Tribeca Film Festival Review: Mary Harron’s ‘Charlie Says’

Charlie Says Movie Review - 2018 Mary Harron Film

Given that our society has spent much of this current decade commemorating 50-year anniversaries of monumental events from the turbulent 1960s, it should come as no surprise that a bevy of Charles Manson-related projects are cropping up near the half-century mark of his murder spree. Mary Harron’s Charlie Says gets a bit of a jump on Quentin Tarantino’s high-profile Once Upon a Time in Hollywood and stakes out a different ground in the ensuing Manson content wars by focusing on the women that the notorious killer lured into his orbit. Her film sheds light on a crucial element of the story that often gets lost in the long shadow Manson casts in our society and finds fresh relevance in the midst of the mythology.

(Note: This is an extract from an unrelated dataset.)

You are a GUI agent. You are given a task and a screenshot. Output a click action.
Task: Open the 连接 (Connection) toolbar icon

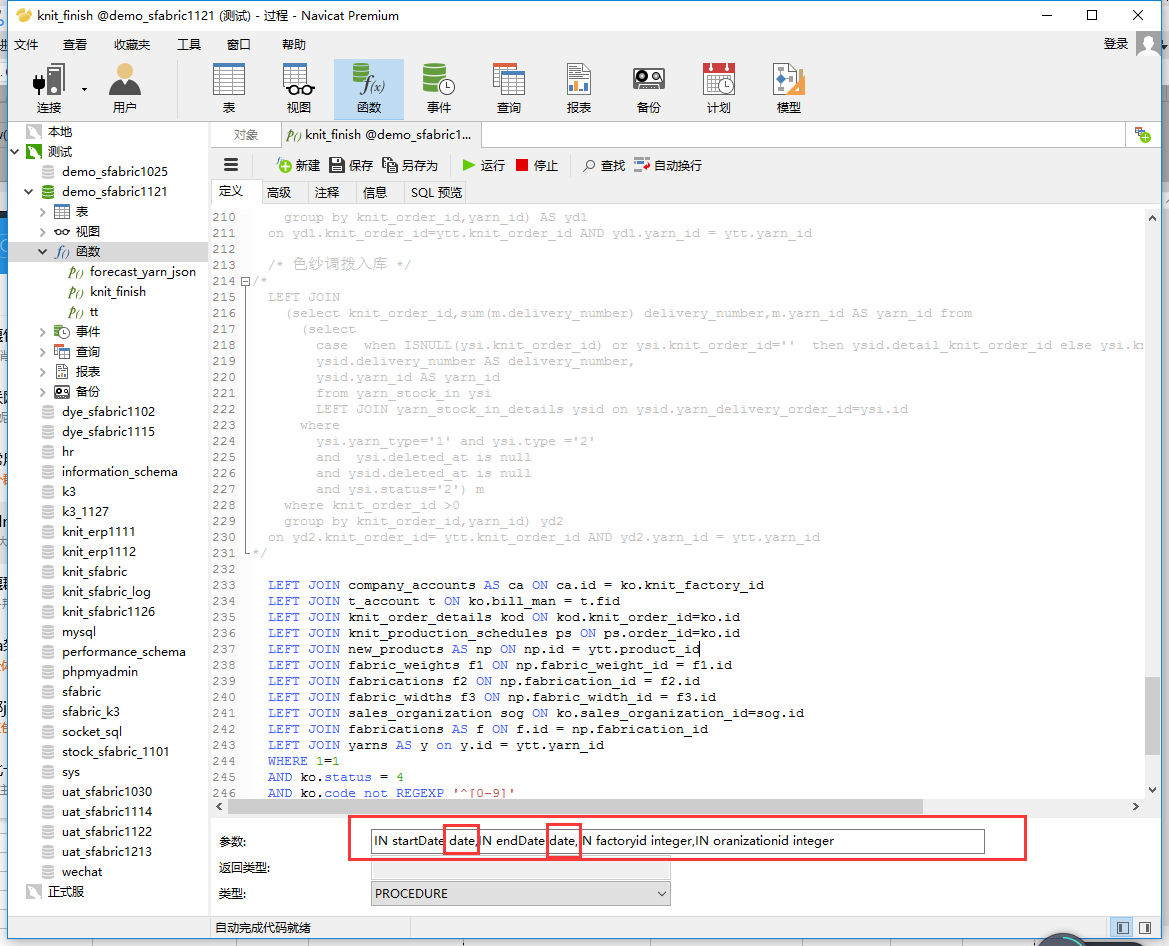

Charlie Says makes for a fascinating addition to Harron’s filmography (American Psycho, The Notorious Bettie Page), which is filled with protagonists pushing boundaries of acceptable displays of common taboos in America, be it sex, violence or money. It should come as little surprise that a director who birthed the cinematic iteration of Patrick Bateman might also come to study Manson on screen. Both are men with charming yet chilling exteriors who can trade in the jargon of their era to propagate a dangerous ideology. For Manson, it’s finding a way to sell his domination and control as enlightenment and empowerment, a contradiction that star Matt Smith sells with a manic confidence.

“Every girl should have a daddy like Charlie.” “Our lives started when we met Charlie.” Sayings like these are common on the Barker Ranch, where Manson convened his “family” to participate in his dangerous cult of personality. Cut off from their families and other sources of information that might discredit Manson, men and women alike suspended logic and reason to join a commune-like group that bent to indulge some of its leaders most bizarre and sociopathic whims. Charlie Says cares little about the spectacle of the bloodshed and more about the mechanisms of control that enabled such crimes to occur in the first place.

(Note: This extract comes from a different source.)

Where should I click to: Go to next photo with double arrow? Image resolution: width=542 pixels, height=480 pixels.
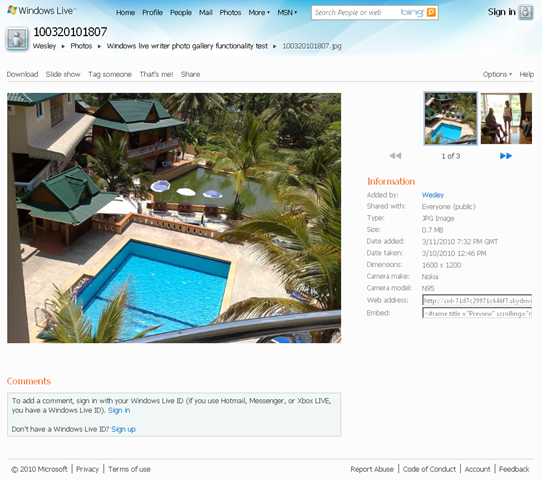click(x=506, y=156)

Moreover, Harron and her frequent screenwriting partner Guinevere Turner are far more intrigued by the female members. Charlie Says is at its best when probing their paradoxical involvement in The Family, examining how they were lured in by the “free love” hippie rhetoric of Manson only to become trapped in his pimp-like grip. This compromising of 60s ideals flows naturally with the film’s thesis that the murder of Sharon Tate and other Hollywood denizens marked the decade’s end and ushered in the conformity of the 70s. Indeed, Charlie Says frames the ranch and the murders from the perspective of the convicted criminals behind bars — the metaphor hardly needs more spelling out.

Much of Charlie Says centers around the efforts of graduate student Karlene Faith (Merritt Wever) to break Manson’s spell on the incarcerated women who remain rapt by his power and charisma. Faith must battle the antipathy of the system to her efforts; the staff debates the value of giving the women back “themselves” if they’re never going to see the real world again. But she persists in fighting to break the feedback loop, wheeling in experts to debate their worldview and televised footage of the carnage they left behind to clear their neural pathways. The film gets a little heavy-handed in these sequences, as Turner often uses them for exposition dumps, but these scenes help establish the depravity that Harron rarely chooses to depict. Though, when you really think about it, what’s scarier than having your ideals inverted and weaponized to commit random acts of violence? If Charlie Says marks the official kickoff of Manson-50-years-later discourse, we’re lucky that it prioritizes the insidiousness of his ideology.